● Stated goal: Reproduce the lines from the one containing "Task: Focus the cam member name field" through the one containing "pos(490,177)", including both of those lines, with nothing changed.

● Record excerpts:
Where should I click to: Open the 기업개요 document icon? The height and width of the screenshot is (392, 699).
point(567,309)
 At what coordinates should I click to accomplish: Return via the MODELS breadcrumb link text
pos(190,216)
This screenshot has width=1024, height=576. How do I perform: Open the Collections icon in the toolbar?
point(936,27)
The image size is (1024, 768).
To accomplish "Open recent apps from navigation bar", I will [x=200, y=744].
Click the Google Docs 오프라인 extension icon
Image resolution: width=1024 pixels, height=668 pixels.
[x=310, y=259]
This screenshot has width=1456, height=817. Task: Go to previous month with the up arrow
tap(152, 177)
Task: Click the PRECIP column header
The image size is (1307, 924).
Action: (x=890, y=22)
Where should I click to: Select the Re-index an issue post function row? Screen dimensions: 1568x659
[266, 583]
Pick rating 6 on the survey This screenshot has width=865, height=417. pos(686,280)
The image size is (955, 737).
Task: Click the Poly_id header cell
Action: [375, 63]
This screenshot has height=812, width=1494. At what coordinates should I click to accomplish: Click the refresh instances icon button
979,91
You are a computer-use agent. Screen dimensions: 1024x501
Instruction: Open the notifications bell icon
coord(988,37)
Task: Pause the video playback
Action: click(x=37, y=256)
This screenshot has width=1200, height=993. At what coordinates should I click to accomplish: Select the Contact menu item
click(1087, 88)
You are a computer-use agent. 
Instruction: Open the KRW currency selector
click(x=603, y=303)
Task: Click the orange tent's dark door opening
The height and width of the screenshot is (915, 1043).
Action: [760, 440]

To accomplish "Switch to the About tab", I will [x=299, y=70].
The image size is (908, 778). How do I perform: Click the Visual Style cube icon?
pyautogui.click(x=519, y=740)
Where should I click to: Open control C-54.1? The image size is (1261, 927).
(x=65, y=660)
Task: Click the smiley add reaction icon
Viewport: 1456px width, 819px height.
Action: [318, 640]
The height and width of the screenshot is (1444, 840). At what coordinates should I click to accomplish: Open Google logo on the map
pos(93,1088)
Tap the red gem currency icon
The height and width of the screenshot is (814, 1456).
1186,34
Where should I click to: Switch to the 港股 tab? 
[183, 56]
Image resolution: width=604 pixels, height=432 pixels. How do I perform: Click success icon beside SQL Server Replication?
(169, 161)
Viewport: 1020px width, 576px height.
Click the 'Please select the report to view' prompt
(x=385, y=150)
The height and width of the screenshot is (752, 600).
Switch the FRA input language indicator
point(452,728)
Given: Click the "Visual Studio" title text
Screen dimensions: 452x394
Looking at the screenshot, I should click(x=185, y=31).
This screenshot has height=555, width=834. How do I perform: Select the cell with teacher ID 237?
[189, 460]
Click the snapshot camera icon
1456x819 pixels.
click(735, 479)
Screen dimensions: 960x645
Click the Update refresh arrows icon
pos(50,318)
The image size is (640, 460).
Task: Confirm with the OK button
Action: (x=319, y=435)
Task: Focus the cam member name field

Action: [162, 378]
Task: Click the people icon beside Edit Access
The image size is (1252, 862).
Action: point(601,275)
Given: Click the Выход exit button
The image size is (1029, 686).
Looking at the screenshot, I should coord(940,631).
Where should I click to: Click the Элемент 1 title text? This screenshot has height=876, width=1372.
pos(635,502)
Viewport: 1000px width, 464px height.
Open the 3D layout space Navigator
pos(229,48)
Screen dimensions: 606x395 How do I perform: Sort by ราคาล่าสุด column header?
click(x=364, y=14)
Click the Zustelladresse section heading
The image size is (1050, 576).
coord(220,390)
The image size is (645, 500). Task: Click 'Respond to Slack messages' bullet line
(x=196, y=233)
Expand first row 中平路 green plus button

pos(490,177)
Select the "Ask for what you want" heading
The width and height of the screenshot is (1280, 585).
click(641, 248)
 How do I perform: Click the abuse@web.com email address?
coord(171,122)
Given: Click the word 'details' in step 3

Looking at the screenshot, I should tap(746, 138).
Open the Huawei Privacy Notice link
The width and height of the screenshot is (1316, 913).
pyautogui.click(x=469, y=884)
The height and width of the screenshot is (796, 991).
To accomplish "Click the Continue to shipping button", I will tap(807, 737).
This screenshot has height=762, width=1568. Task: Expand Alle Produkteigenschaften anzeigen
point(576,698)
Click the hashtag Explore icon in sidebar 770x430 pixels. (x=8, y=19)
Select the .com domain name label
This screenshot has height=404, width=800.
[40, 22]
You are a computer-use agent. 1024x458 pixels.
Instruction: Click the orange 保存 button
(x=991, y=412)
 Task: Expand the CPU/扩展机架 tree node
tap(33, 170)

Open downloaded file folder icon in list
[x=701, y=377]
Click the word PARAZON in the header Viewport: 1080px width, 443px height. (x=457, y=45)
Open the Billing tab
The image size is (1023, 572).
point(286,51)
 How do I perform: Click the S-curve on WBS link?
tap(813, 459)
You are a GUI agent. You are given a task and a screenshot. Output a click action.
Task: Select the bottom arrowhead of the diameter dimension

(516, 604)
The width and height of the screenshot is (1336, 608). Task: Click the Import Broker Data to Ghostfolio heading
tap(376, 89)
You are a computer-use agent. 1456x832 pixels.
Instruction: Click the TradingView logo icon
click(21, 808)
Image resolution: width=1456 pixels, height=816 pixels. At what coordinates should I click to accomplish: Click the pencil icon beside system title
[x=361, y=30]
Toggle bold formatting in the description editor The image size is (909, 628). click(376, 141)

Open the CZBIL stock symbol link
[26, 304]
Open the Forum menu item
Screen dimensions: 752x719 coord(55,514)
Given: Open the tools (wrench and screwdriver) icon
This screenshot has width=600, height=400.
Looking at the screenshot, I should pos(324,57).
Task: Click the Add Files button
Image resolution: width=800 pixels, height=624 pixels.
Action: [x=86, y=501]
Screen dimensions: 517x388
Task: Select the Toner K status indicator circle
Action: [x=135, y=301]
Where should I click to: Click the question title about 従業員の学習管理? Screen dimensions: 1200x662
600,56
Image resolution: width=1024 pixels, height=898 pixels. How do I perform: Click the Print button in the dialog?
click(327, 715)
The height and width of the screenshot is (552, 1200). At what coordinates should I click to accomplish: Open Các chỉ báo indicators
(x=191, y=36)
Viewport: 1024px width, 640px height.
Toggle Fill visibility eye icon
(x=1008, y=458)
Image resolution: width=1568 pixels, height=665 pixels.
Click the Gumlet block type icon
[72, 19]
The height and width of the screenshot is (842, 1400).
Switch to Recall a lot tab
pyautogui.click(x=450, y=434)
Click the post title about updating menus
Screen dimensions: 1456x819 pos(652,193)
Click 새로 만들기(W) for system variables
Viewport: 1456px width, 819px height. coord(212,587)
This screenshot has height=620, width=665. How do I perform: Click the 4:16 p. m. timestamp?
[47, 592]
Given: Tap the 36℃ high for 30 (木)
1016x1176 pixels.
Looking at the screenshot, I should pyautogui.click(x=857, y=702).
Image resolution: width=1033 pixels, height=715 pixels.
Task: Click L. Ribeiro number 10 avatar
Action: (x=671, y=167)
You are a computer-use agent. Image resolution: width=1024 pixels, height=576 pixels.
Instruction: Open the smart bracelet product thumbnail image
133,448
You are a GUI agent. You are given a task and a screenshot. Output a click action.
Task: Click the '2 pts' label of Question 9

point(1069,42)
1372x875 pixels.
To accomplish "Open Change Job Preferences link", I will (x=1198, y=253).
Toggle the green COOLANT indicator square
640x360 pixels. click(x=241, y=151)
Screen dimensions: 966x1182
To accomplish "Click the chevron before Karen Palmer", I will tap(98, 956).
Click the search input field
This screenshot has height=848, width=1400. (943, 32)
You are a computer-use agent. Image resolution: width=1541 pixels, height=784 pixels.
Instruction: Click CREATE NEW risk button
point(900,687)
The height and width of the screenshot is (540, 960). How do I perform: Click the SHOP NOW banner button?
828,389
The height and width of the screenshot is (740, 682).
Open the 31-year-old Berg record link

● Response to the exercise:
Task: Focus the cam member name field

Action: [162, 378]
Task: Click the people icon beside Edit Access
The image size is (1252, 862).
Action: point(601,275)
Given: Click the Выход exit button
The image size is (1029, 686).
Looking at the screenshot, I should coord(940,631).
Where should I click to: Click the Элемент 1 title text? This screenshot has height=876, width=1372.
pos(635,502)
Viewport: 1000px width, 464px height.
Open the 3D layout space Navigator
pos(229,48)
Screen dimensions: 606x395 How do I perform: Sort by ราคาล่าสุด column header?
click(x=364, y=14)
Click the Zustelladresse section heading
The image size is (1050, 576).
coord(220,390)
The image size is (645, 500). Task: Click 'Respond to Slack messages' bullet line
(x=196, y=233)
Expand first row 中平路 green plus button

pos(490,177)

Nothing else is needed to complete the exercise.